I had this moment where I thought ‘Oh, well of course the fact that this mushroom only exists at a certain time of the year --this must be some kind of a keyhole for me to recognize the northern Thai regional cuisine. In a way it’s what keeps things special for me when I go back to Thailand, I know that I’m going to find something there --whatever time of year I go-- that I may only be able to get there, in that time. It just makes me want to go back again, and again, and again.

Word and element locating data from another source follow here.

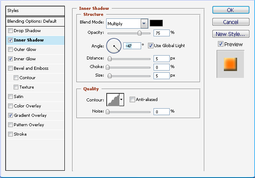Open the black shadow color swatch

click(156, 23)
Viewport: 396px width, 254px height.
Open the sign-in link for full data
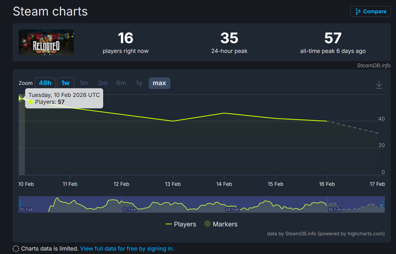click(127, 249)

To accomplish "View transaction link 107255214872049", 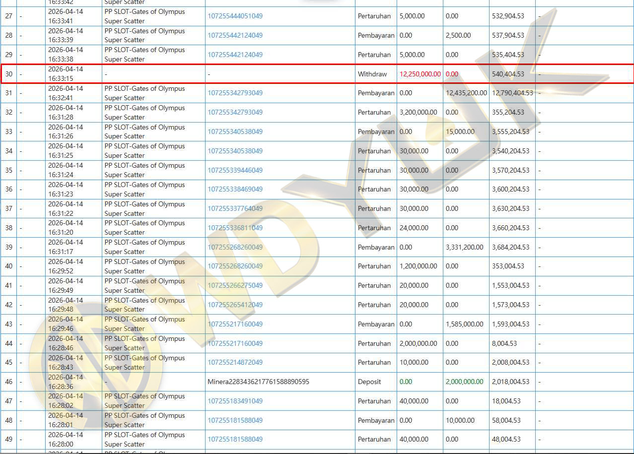I will click(x=235, y=362).
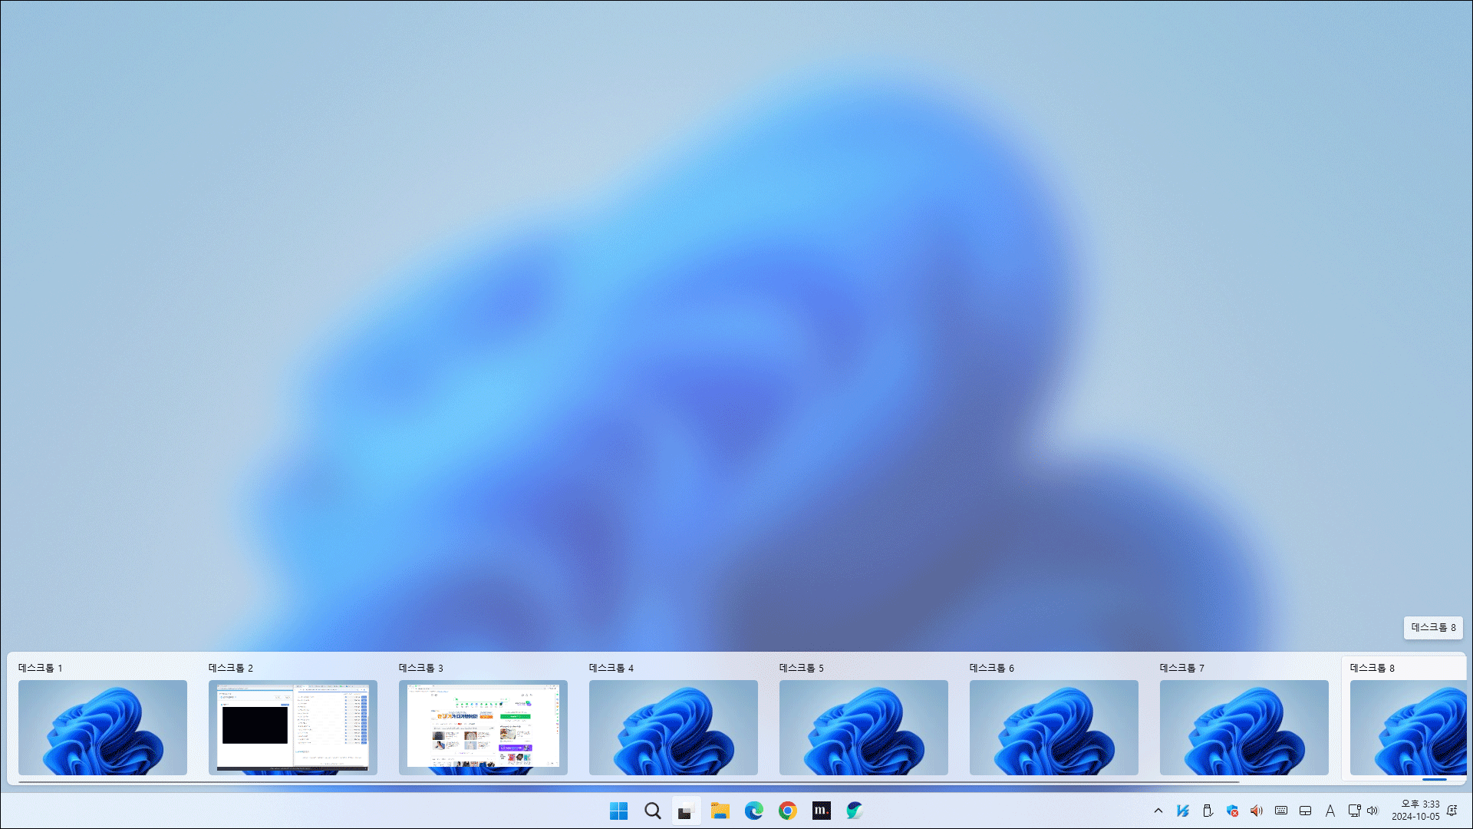Click the 데스크톱 7 name label
Image resolution: width=1473 pixels, height=829 pixels.
click(1181, 668)
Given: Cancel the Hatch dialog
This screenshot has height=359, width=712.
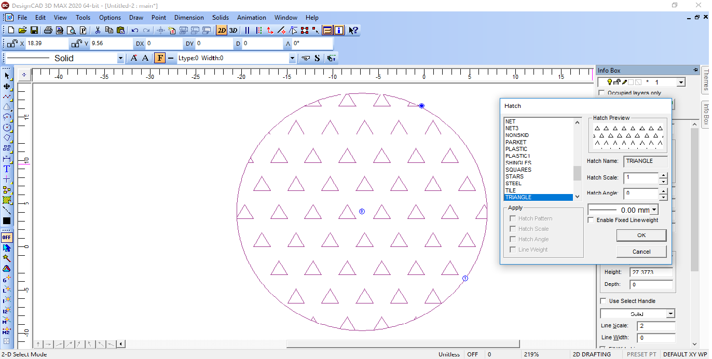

What surprises you most about Thailand?
People having pride in what they do, even if they’re surprised that a foreigner would be interested in this stuff. I also said earlier that most Thai folks view foreigners as incapable of understanding the food or even wanting it. Not being able to eat it. There’s a phrase they’ll ask that basically translates to, “Are you able to?” Not “do you want to?” — are you able?
You won a James Beard Award for your Saveur magazine essay “The Star of Siam: Thai Curries.” What’s the secret to a good curry?
The ingredients might seem disparate, but when you make one of the curries in these recipes, you discover that, through careful cooking, they come together into something delicious. It's not really difficult to make curries from scratch, but it takes patience. In Thai Buddhism, there's a word, sati. It means mindfulness. That's what making a curry takes.
You’re a huge fan of the city of Chiang Mai. What keeps you coming back again and again?
You can still drive down the road and find an incredible larb restaurant, with people cooking outside on a grill. The same type of food that’s been around for a long time. The temples are getting busier and more focused on collecting money to grow bigger, but they’re still old, beautiful temples. You still run into the old folks and a friendly vibe remains.
What Thai dish do you wish more people would try?
The reason I'm so passionate about the food that we do is that I really am trying to introduce dishes that you are unlikely to see in the United States...We're trying to do really damn faithful renditions of these dishes, which often aren't crowd pleasers filled with coconut milk and lime juice or anything like that. Those are the things I wish received the most attention. I want to get people interested in that.
Why do you think Thai food is so special?
It's exciting to the palate. You can eat at 20 farm-to-table restaurants, and things start to turn to finger paint. You paint with 20 colors and it all turns to brown. Everything starts tasting brown. How many times will you eat wild mushrooms with foie gras? All of a sudden you taste a chopped duck salad with lime, herbs and toasted rice, it's exciting. It's just palate fatigue, and I get that too with Thai food.